# S. Utah marijuana bust could be a record-setter



## FruityBud (Aug 27, 2008)

What could be the largest marijuana eradication effort in Utah's history is underway in the Pine Valley Mountains in Washington County.

Sheriff's Lt. Robert Tersigni, said law-enforcement agencies began uprooting plants early Wednesday morning on information gathered from interviews and following up leads.

Tersigni said that officers from several local, state and federal agencies began eradicating plants in four areas early Wednesday.

"So far we've cut between 10,000 and 20,000 plants," he said, noting the total amount could be 50,000 plants.

"This could be the biggest eradication effort in Utah's history," Tersigni said.

The plants are growing over several miles in the rugged mountains north of St. George, said county spokesman Dean Cox.

Once cut, the pot plants are being flown to the Pine Valley fire station where they will be destroyed.

No arrests have been made, but the areas are under observation.

The operation is the third large-scale marijuana eradication effort in the southwest Utah.

 Just last month officials found about 7,500 pot plants with an estimated value of $9 million in Washington County's Pine Valley area after some hikers reported seeing the marijuana plot.

Last week about 3,000 robust plants were found growing in a canyon south of Cedar City in Iron County.

And last September, Washington County authorities found 1,000 marijuana plants -- some reportedly as tall as 15 feet -- worth as much as $5 million growing in hills west of New Harmony and the Dixie National Forest.

Agencies taking part in Wednesday's efforts included the federal Drug Enforcement Agency, Washington County Sheriff's Office and Search and Rescue, St. George police, Hurricane police, Kane County Sheriff's Office, Utah Department of Public Safety, Utah National Guard, U.S. Forest Service, Immigrations and Customs Enforcement and the Bureau of Land Management.

*hxxp://tinyurl.com/66abpk*


----------



## Exarmy (Aug 27, 2008)

Sounds like south utah is going to be dry for a while


----------



## KGB30 (Aug 27, 2008)

"So far we've cut between 10,000 and 20,000 plants," he said, noting the total amount could be 50,000 plants."

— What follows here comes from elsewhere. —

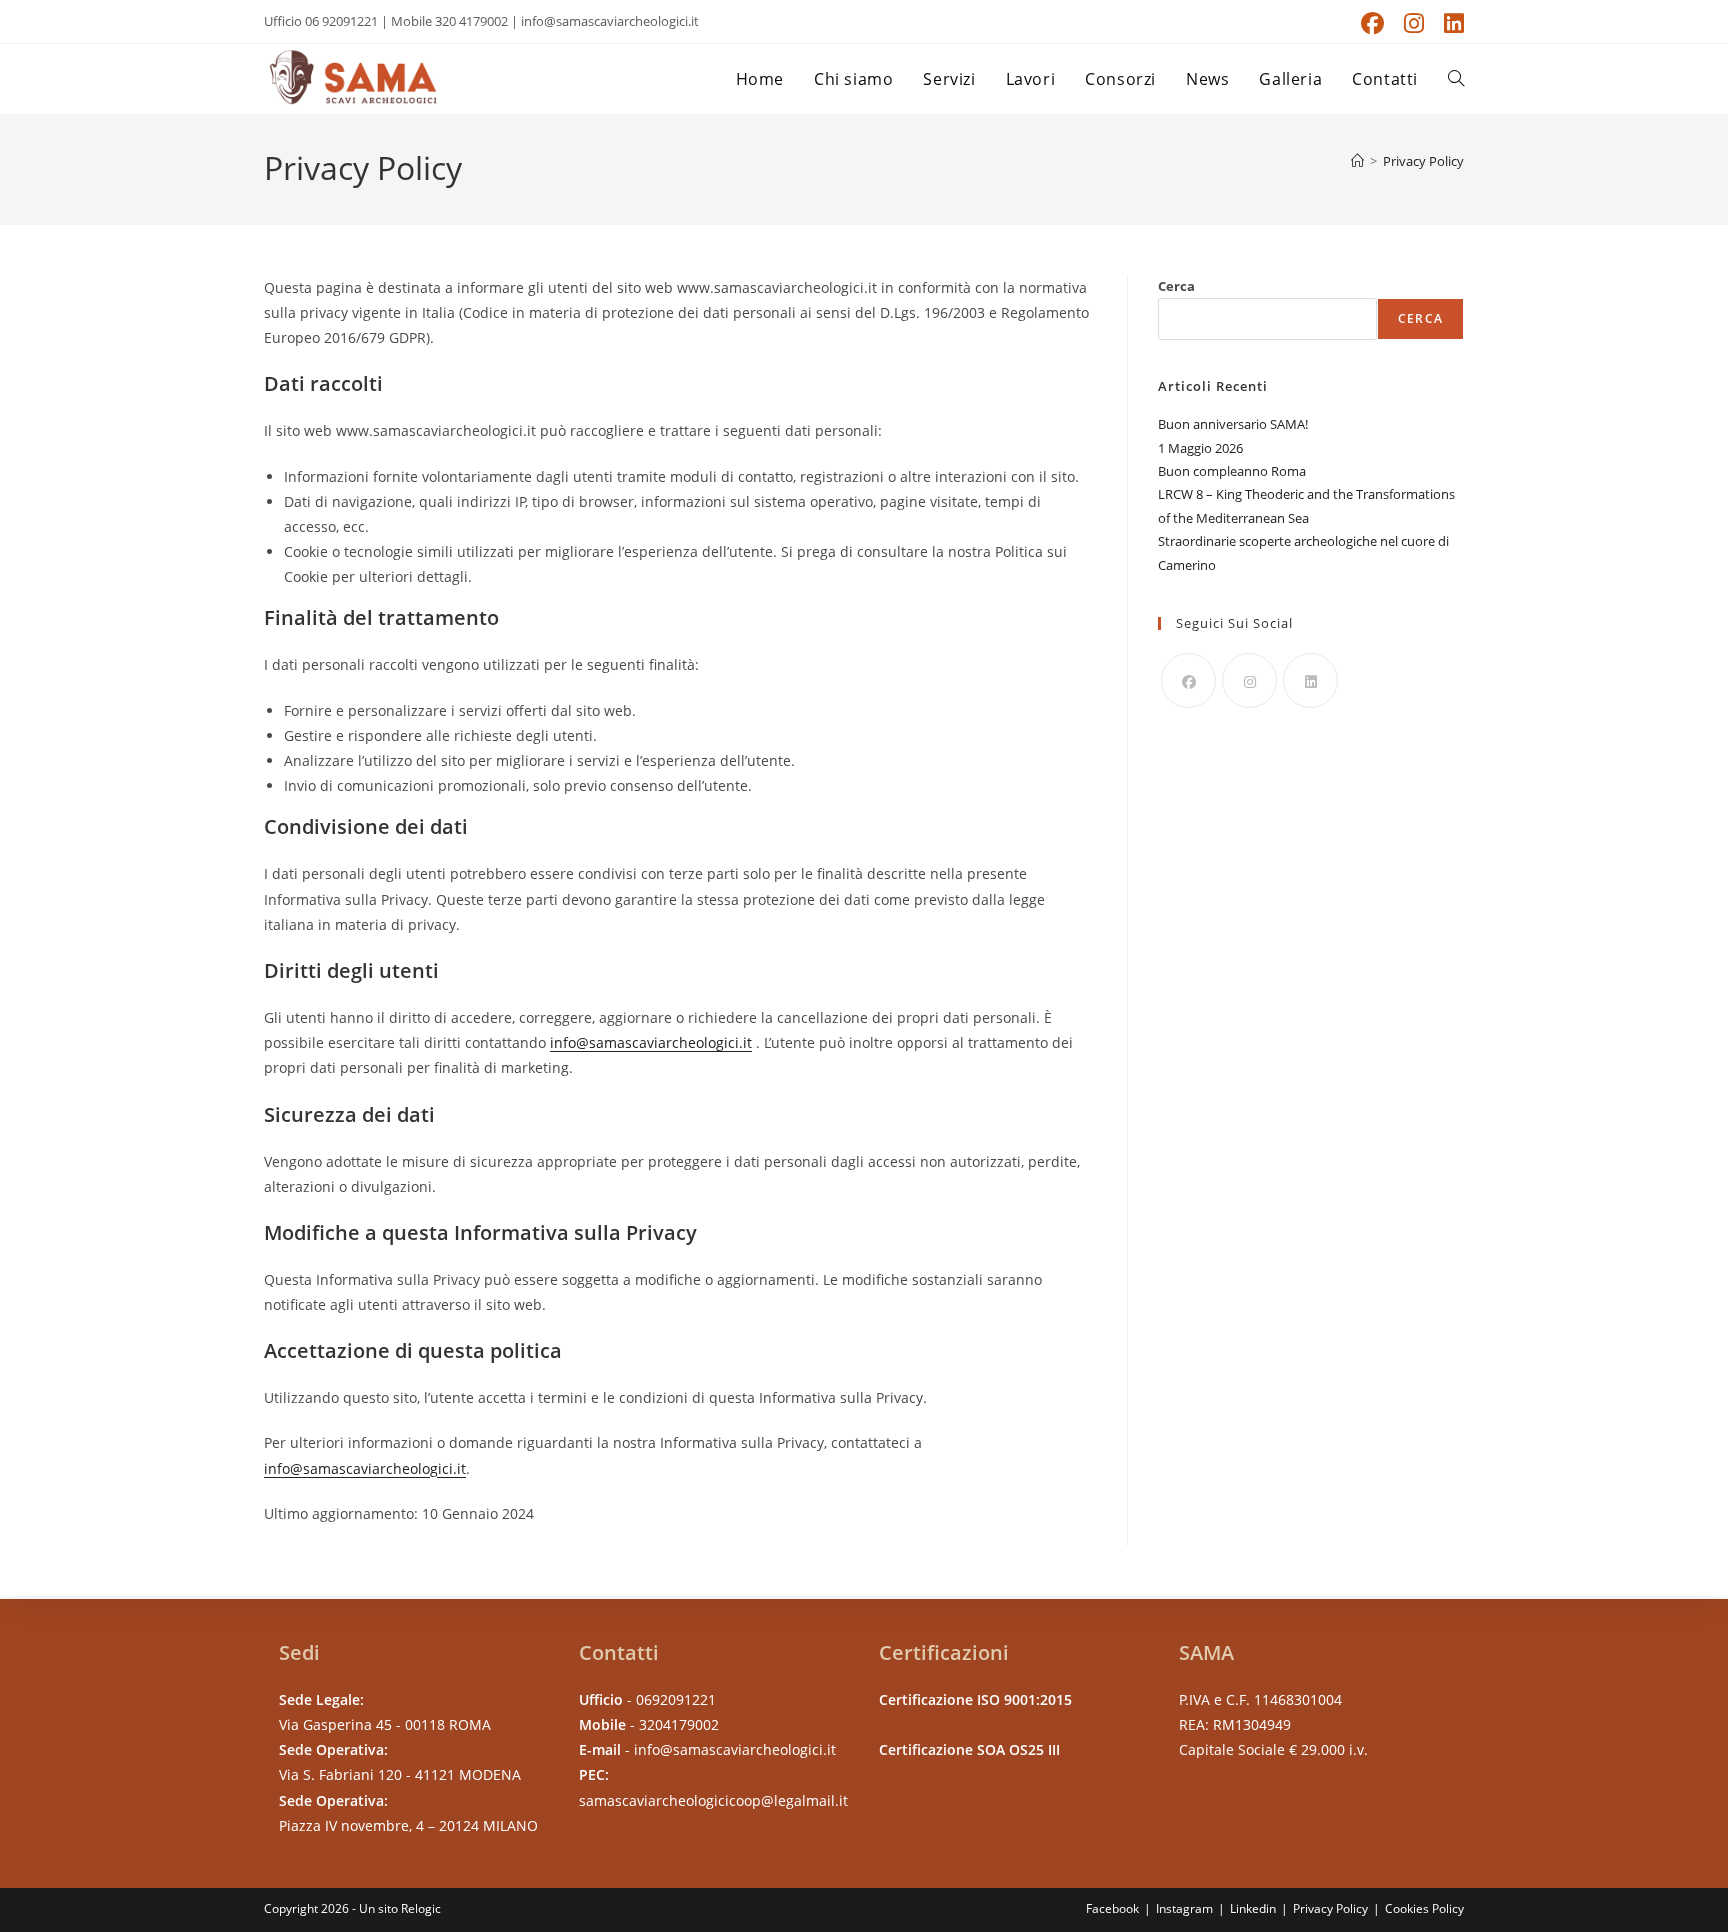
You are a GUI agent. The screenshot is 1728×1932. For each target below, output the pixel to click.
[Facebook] (1188, 680)
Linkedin (1253, 1908)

Does Opra know!!! Like OMG..


----------



## Firepower (Aug 27, 2008)

FruityBud said:
			
		

> Agencies taking part in Wednesday's efforts included the federal Drug Enforcement Agency, Washington County Sheriff's Office and Search and Rescue, St. George police, Hurricane police, Kane County Sheriff's Office, Utah Department of Public Safety, Utah National Guard, U.S. Forest Service, Immigrations and Customs Enforcement and the Bureau of Land Management.
> 
> *hxxp://tinyurl.com/66abpk*


 
I wonder how much was their total spending from the taxpayers money on this operation once you see how many agencies were involved and the man hours to put it all together..  :aok:


----------



## zipflip (Aug 27, 2008)

LOL  wow how weird my buddy just called me erlier before i read this. he lives in st. george utah and told me bout it.  he's gonna see if they gonna burn the plants at the fire station or wherever and try to sneek some pix for me, weather it be possible or not i dont know  lol.    das a lot a  weed man.... poor utah...


----------



## thief (Aug 28, 2008)

lol most ppl in utah arent supposed to drink or smoke what they doin with all dat weed?


----------



## zipflip (Aug 28, 2008)

its a mormom conspiracy.  lol


----------



## cuzigothigh (Aug 28, 2008)

thief said:
			
		

> lol most ppl in utah arent supposed to drink or smoke ...


 
:rofl:


----------



## The Effen Gee (Aug 28, 2008)

> Agencies taking part in Wednesday's efforts included the federal Drug Enforcement Agency, Washington County Sheriff's Office and Search and Rescue, St. George police, Hurricane police, Kane County Sheriff's Office, Utah Department of Public Safety, Utah National Guard, U.S. Forest Service, Immigrations and Customs Enforcement and the Bureau of Land Management.



Yeah? 

...and HOW much is this going to cost taxpayers as opposed to the ecinomic stimulation of millions of dollars generated and spent from growing?

hmmmm?


----------



## BuddyLuv (Aug 28, 2008)

Mormon Potheads


----------



## Exarmy (Aug 28, 2008)

thief said:
			
		

> lol most ppl in utah arent supposed to drink or smoke what they doin with all dat weed?


 
God Mad Weed
Man made beer
In god we trust

God is infalable?



Disclamer: Im not a bible tumping anything just an athiast with a since of humor


----------